For a few seconds he remained silent. I saw that he was reflecting deeply.
“Well,” he said. “We’ve established listening-posts all round London for its protection.”
“A real benefit they are!” I laughed. “We have officers and men listening all night, it is true. Of course as a picturesque fiction in order to allay public curiosity they publish photographs of men listening to things like gramophone-trumpets.”
“Exactly. The theory of that new invention is extremely sound. That’s my opinion.”
“And mine also,” I said. “I hear that the inventor has told the authorities that if they will assist him to complete his machine – which I expect is a costly affair – he will be able to carry out daily raids on Cuxhaven, Essen, Düsseldorf, and even as far as Berlin; carrying several tons of explosives.”
“How many?” asked my friend.
“Oh! four or five it is said.”
“Phew!” remarked Lionel, again stirring in his bed. “That sounds really healthy – doesn’t it?”
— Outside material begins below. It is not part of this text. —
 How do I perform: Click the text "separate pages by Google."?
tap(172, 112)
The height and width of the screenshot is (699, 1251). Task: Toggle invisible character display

“Yes – the realisation of the dream of every flying-man to-day,” I said.
Then our conversation drifted into another channel, and, half an hour later, I left him.
During the past few days Teddy and I had been very busy with our own invention, and had made a number of further experiments down at Gunnersbury.
We could easily direct the electric current upon those insulated steel guys around our distant wireless-pole, but our difficulty was how to increase our power without increasing the bulk of the apparatus which we should be compelled to take up in the monoplane for purposes of attacking a Zeppelin.
There was a limit to the weight which my Breguet with its 200 horse-power engines would carry, and though, of course, we believed it would be unnecessary to use bombs, yet some should be carried for purposes of defence, as well as a Lewis gun.